Starring Brittania Nicol, Henry Garrett and Graham McTavish

Written and directed by Robin Hardy

Anchor Bay Entertainment


The prospect of a new movie from The Wicker Man director Robin Hardy set in the same universe as that horror classic provoked mixed emotions when it was first announced under the title The Riding of the Laddie. The novel upon which Hardy has based his script, his own Cowboys for Christ, was plain awful, showing a lack of understanding of American culture and feeling very much like a pallid copy of its source material. Could the movie be substantially better?

Brittania Nicol as Beth Boothby

The second obstacle was what I had heard about its tone. Apparently The Wicker Tree was an odd mixture of comedy and drama, not horror, according to reports coming out of Montreal’s FanTasia film festival, where it premiered last summer. But with expectations duly put into check, I can report that The Wicker Tree is far more entertaining than I imagined and an honourable companion piece to its predecessor.

The film opens in Texas where we are introduced to our protagonists, country pop star-turned-evangelist Beth Boothby (Nicol) and her fiancé Steve (Garrett). Beth has given up her secular career to spread the Gospel, and her first assignment sees her and Steve posted to Scotland. The celibate sweethearts don’t find any takers for their door-to-door brand of evangelism in the city so are pleased to take up Sir Lachlan Morrison (McTavish) on his offer to come to his small community to preach the word. What Steve and Beth don’t know, though, is that the residents of Morrison’s village worship pagan gods, and they believe that the infertility that has plagued the village for years can be cured through a particular kind of sacrifice – a sacrifice which fans of The Wicker Man will see coming right off.

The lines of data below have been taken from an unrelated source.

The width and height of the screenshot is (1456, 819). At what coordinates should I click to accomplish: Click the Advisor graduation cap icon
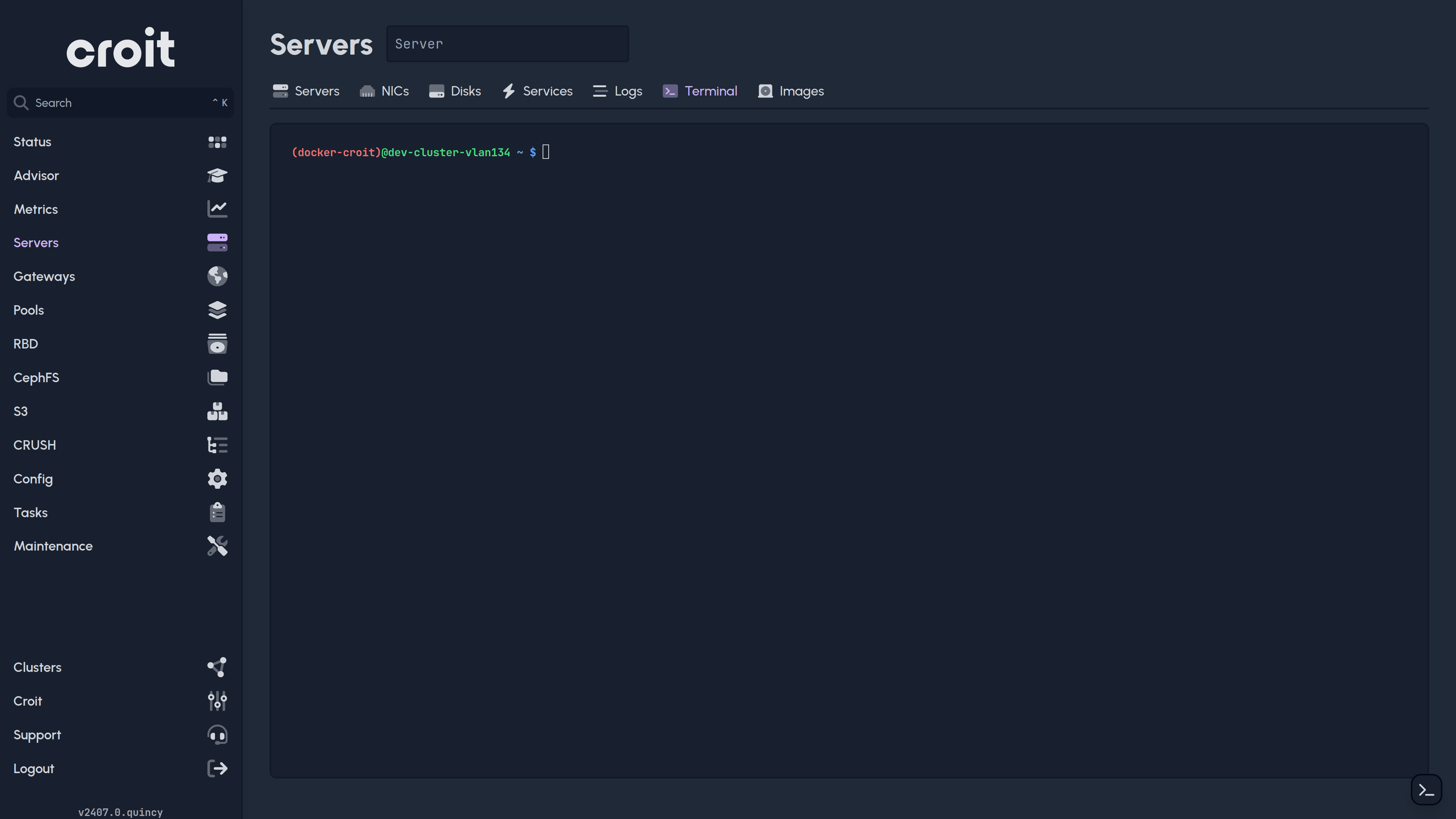pos(217,175)
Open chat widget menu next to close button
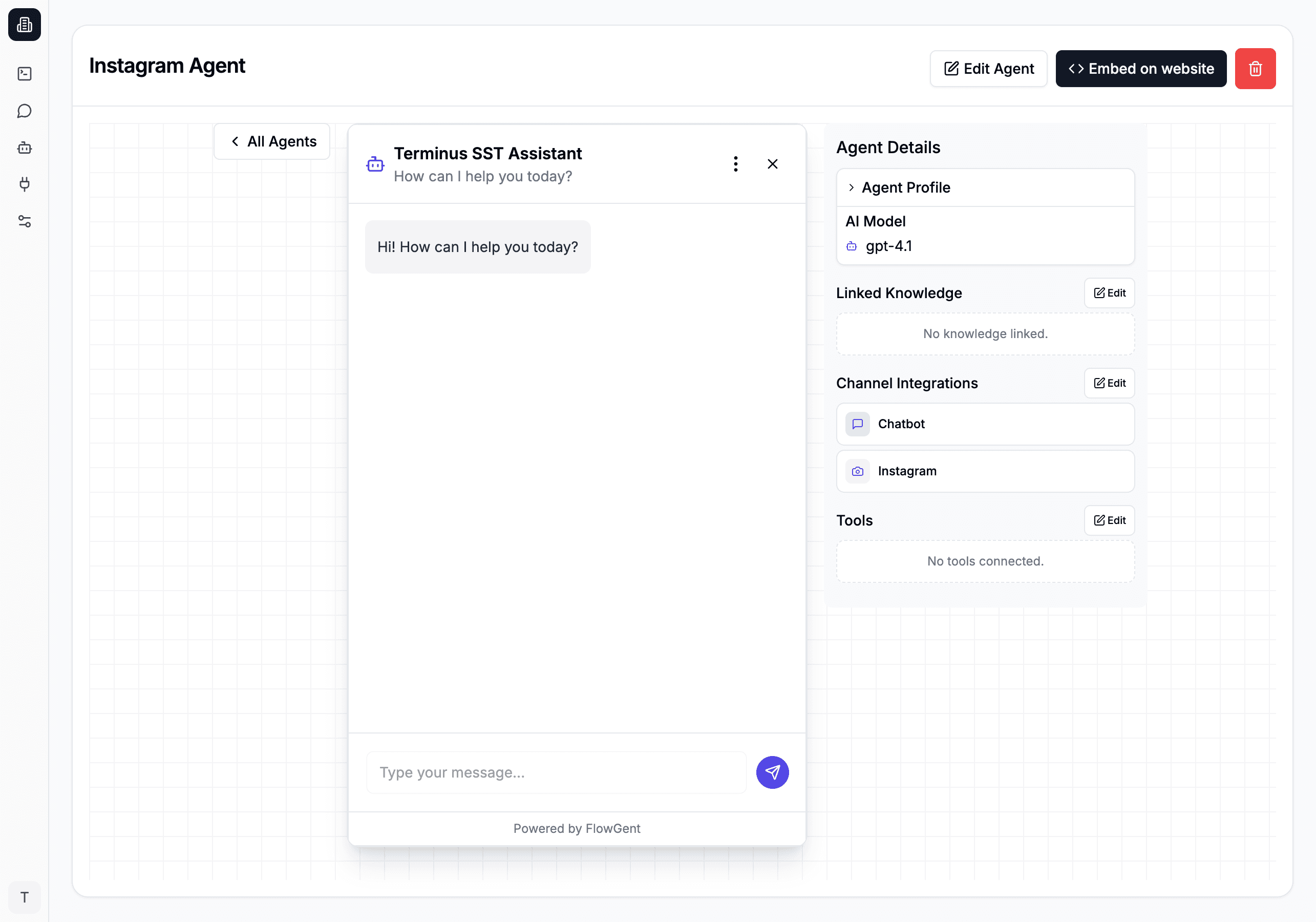The image size is (1316, 922). (735, 164)
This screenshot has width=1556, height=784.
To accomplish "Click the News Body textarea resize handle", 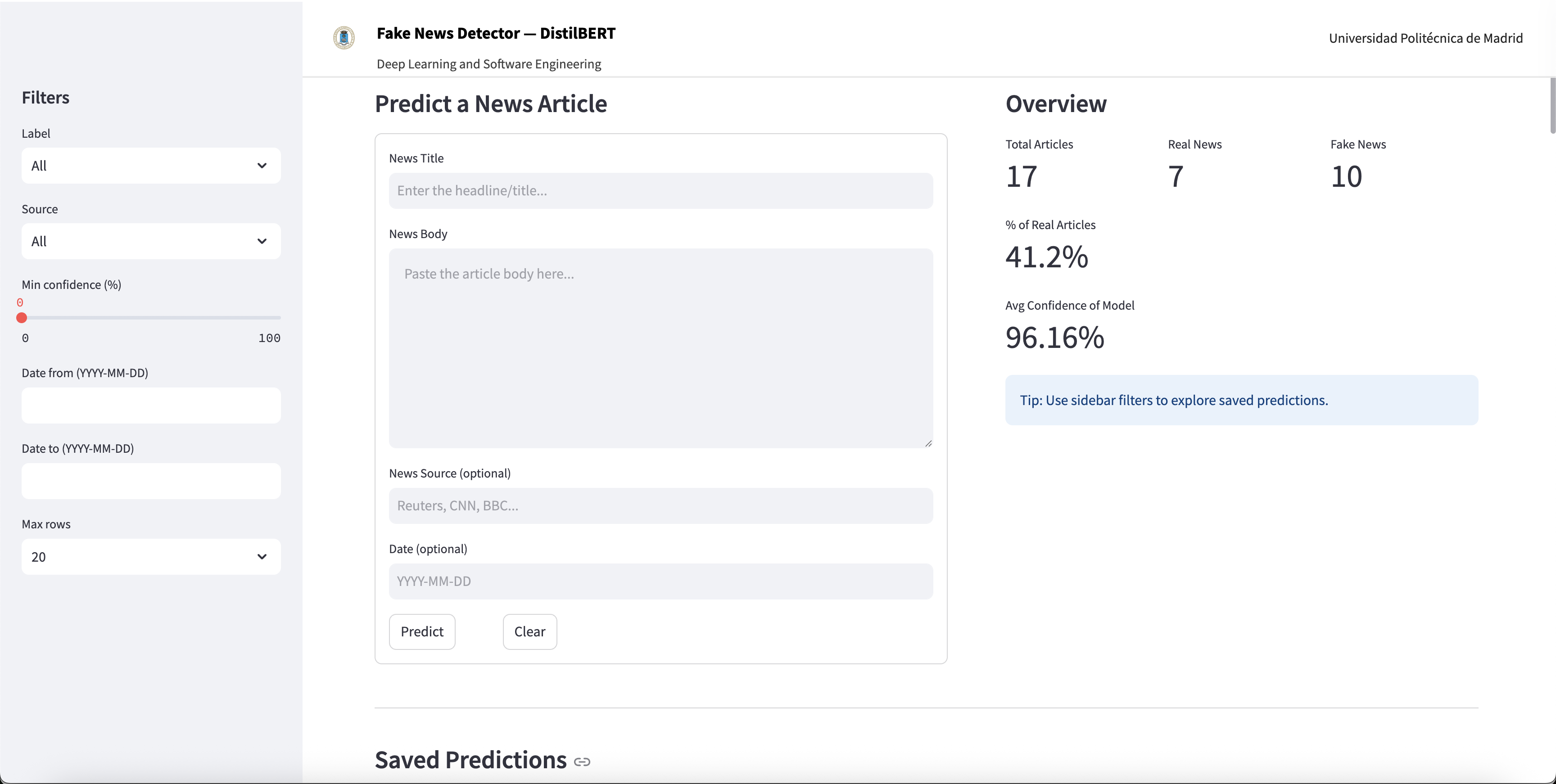I will (x=928, y=443).
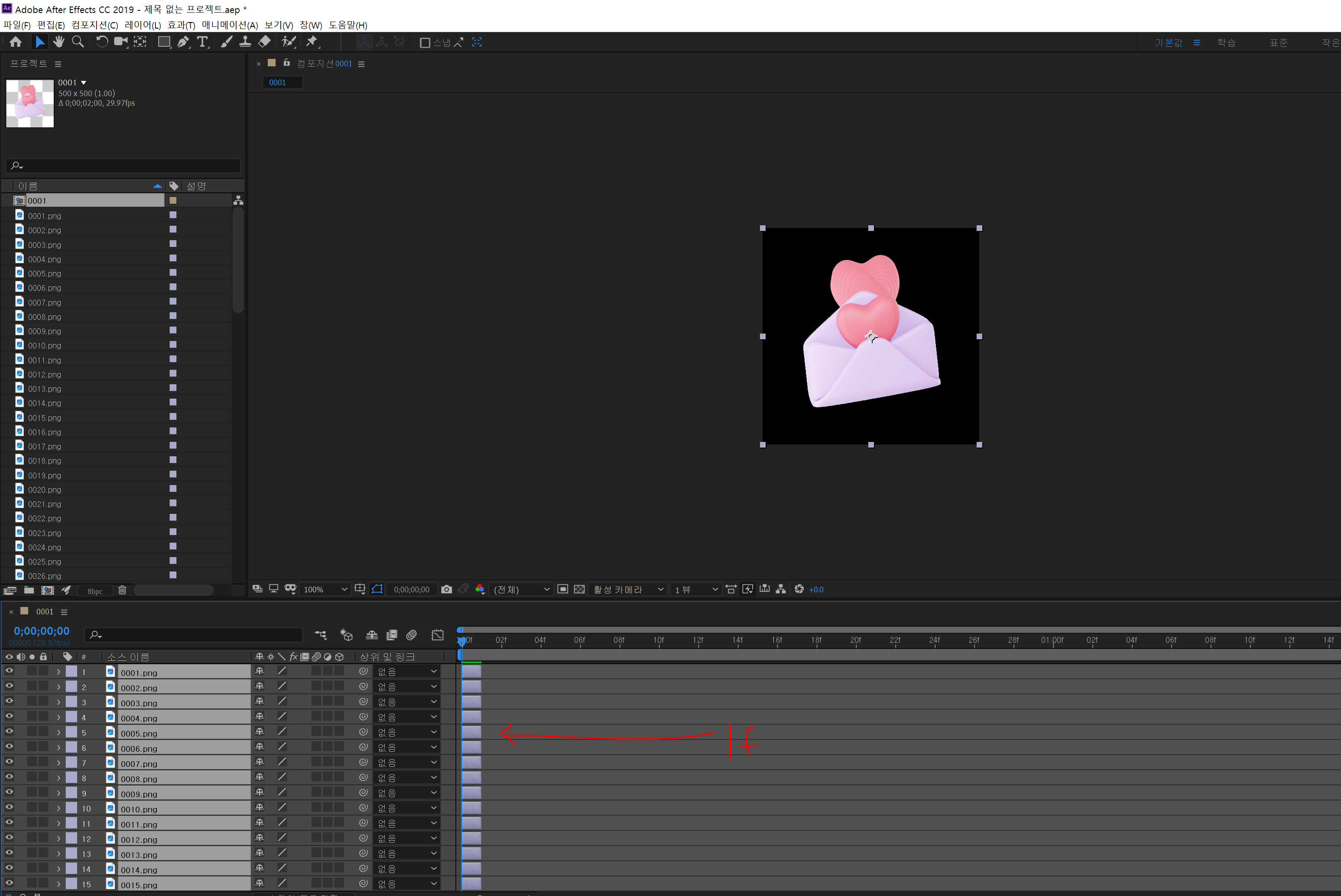
Task: Open the 100% magnification dropdown
Action: [325, 589]
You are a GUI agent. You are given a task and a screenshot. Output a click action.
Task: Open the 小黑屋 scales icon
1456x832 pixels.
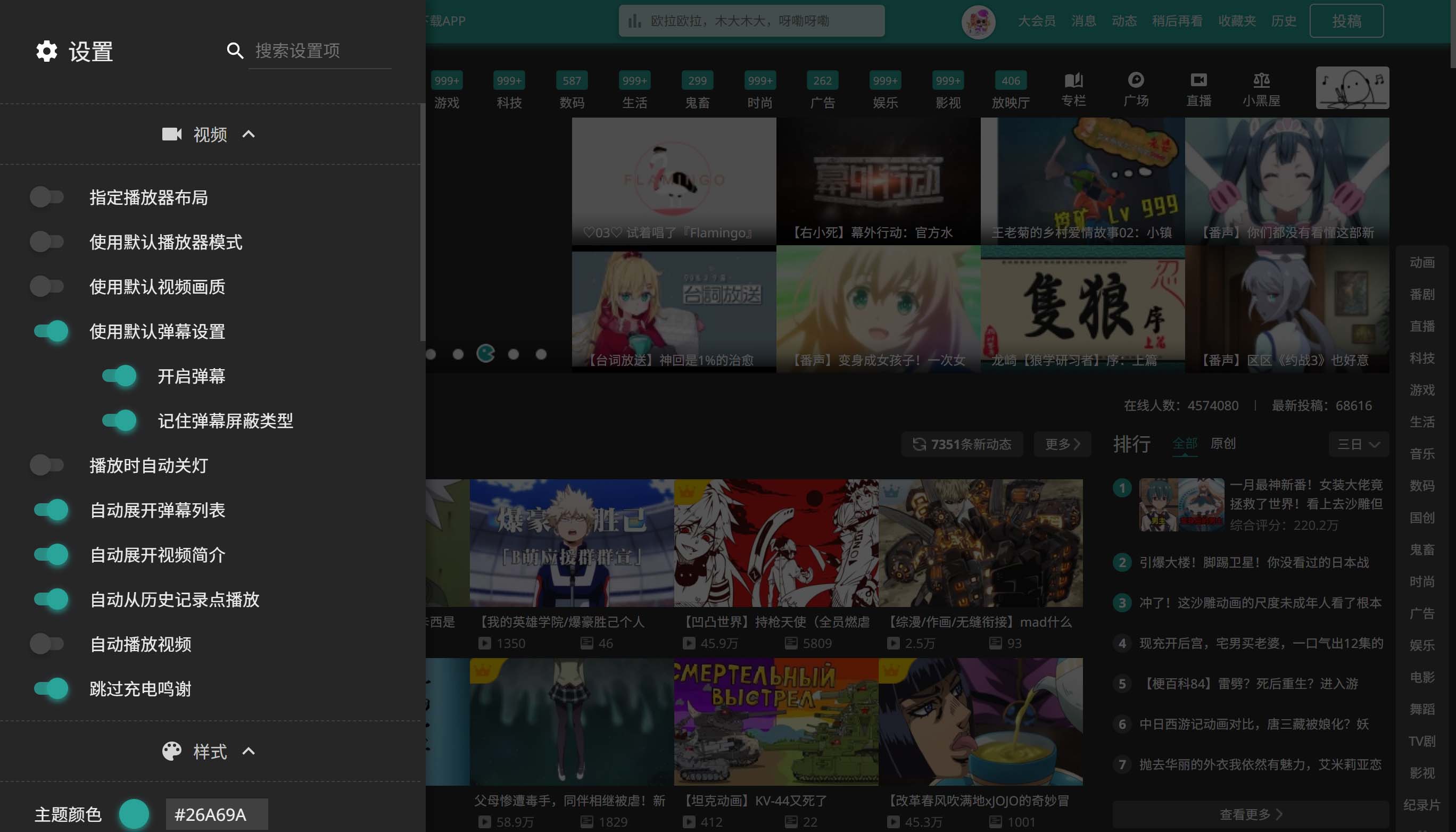pyautogui.click(x=1261, y=80)
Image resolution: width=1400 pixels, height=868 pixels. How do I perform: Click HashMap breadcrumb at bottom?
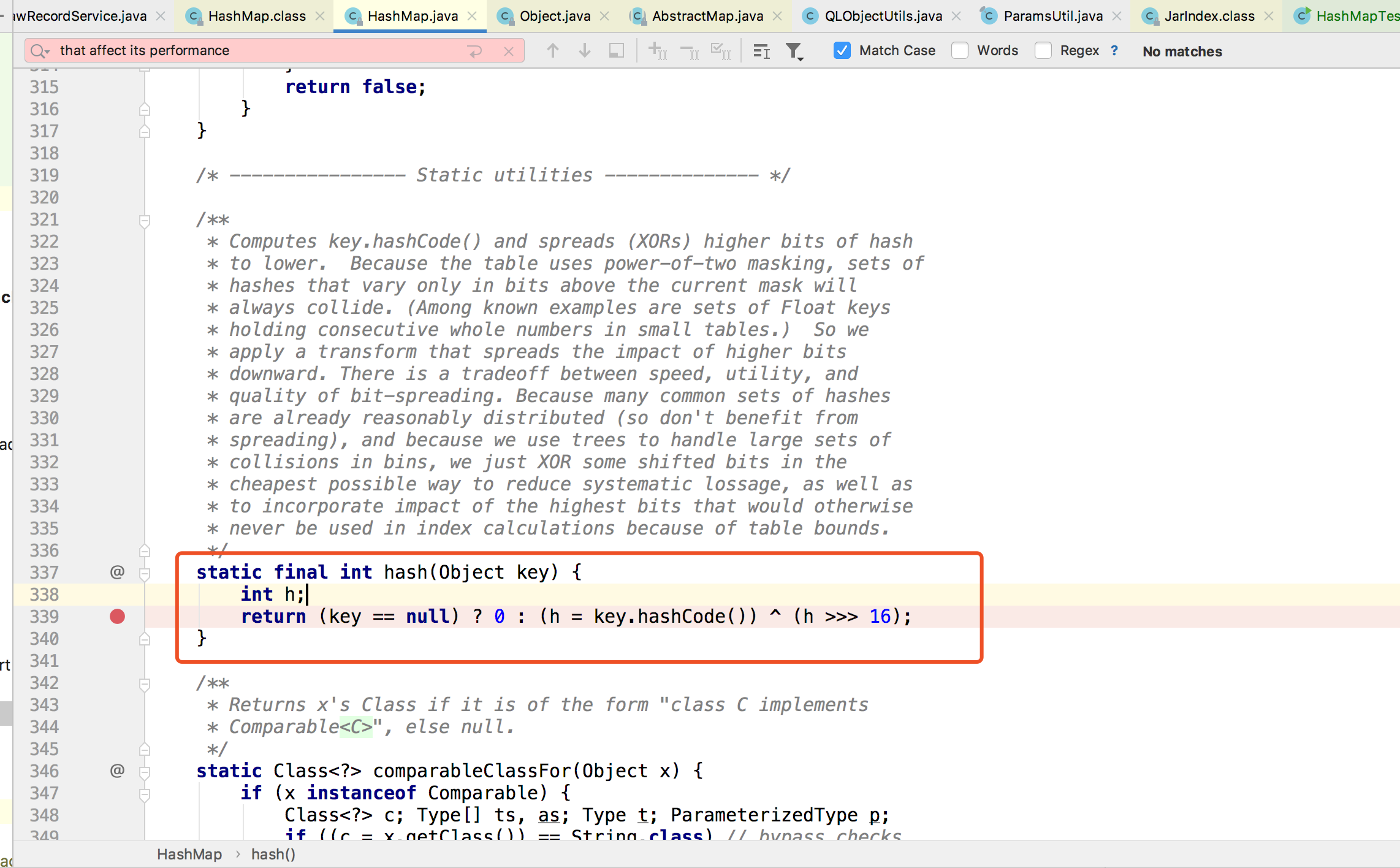pos(189,854)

Graham McTavish as Sir Lachlan Morrison

First, the problems: newcomer Brittania Nicol may be able to sing (I’m not certain she provided her own vocals), but she cannot act so it’s not easy to empathize with her doomed fate. Secondly, Hardy’s understanding of American culture is just off. The music video we see from Beth’s Britney-meets-Taylor Swift pop career is just embarrassing, suitable for Beth’s discomfort with her own sexually-charged past perhaps but unwatchable.

But The Wicker Tree earns its right to its pedigree by paying respect to The Wicker Man’s key elements – a black sense of humour, a respect for pre-Christian paganism, and a playful and joyful approach to sex – and bringing those forward in a modern way.

As to the last of these, special praise must be showered upon the beautiful and adventurous Honeysuckle Weeks. As Morrison’s groom Lolly, Weeks (TV’s Foyle’s War) spends most of her screen-time unclothed, but it’s to her credit that we’re paying attention to her performance as much as anything else.

Honeysuckle Weeks (right) as Lolly

As for the much-ballyhooed cameo by Sir Christopher Lee, who, of course, played the enigmatic Lord Summerisle in The Wicker Tree, it does feel shoehorned into the narrative, although any Christopher Lee is better than no Christopher Lee.

Best of all, The Wicker Tree is simply fun. The cast attacks the material with gusto, and their enthusiasm makes for a great movie-going experience. Horror fans won’t find much fear here, but the Grand Guignol sense of humour should appeal, and Sulis knows that this Wicker Tree is far better than Nicolas Cage’s Wicker Man remake.

The Wicker Tree comes out on DVD and Blu-ray April 24.